W. Rod Puffer, a former security chief of NASA’s Lyndon B. Johnson Space Center in Houston who retired in 1989 as the space agency’s security director in Washington, died June 20 at his home in Arlington County. He was 79.
He had complications from a stroke suffered in 2011, his son Donovan Puffer said.
Mr. Puffer joined NASA in 1962 as a security specialist at what was then the Manned Spacecraft Center in Houston. He served as the space center’s security chief from 1971 until 1980, during which time he worked on Project Mercury, Project Gemini and the Apollo, Skylab and space shuttle human-spaceflight programs.
He then transferred to NASA headquarters in Washington and briefly served as the agency’s assistant security director before being promoted to director of security in 1981.
Early in his career, he was a special agent with the Treasury Department in Norfolk.
William Rod Puffer was born in Milan, Mich., and raised in Houghton Lake, Mich. He was a 1959 graduate of Michigan State University and a 1984 graduate of the National Defense University in Washington.
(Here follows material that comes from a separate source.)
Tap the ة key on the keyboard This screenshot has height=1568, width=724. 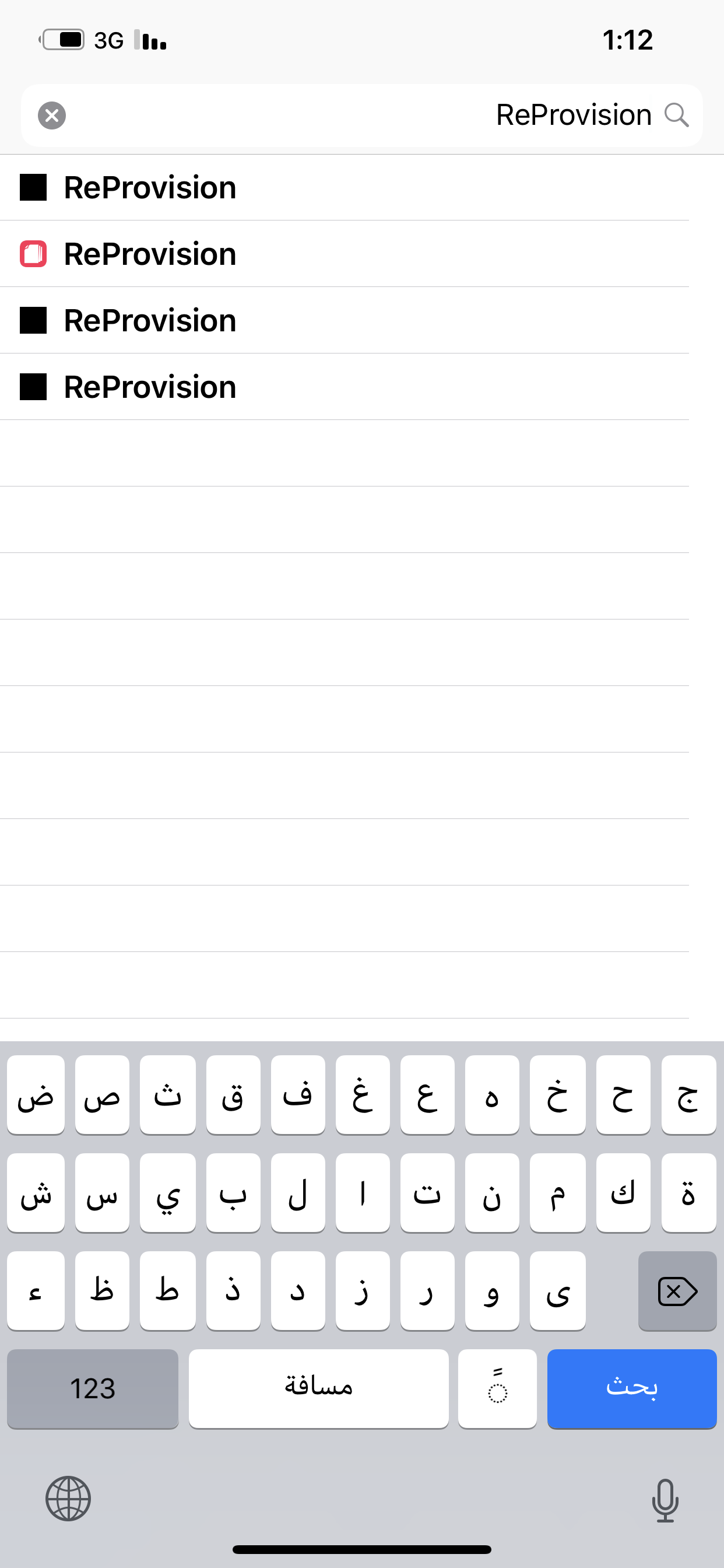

During the Korean War, he served in the Navy as a submarine torpedoman.
His first marriage, to Judith Rickard, ended in divorce. Their son, Michael Puffer, died in 1997. Survivors include his wife of 33 years, Shu-Chen Liang Puffer of Arlington; two sons from his first marriage, Donovan Puffer of Denver and Martin Puffer of Houston; six grandchildren; and three great-grandchildren.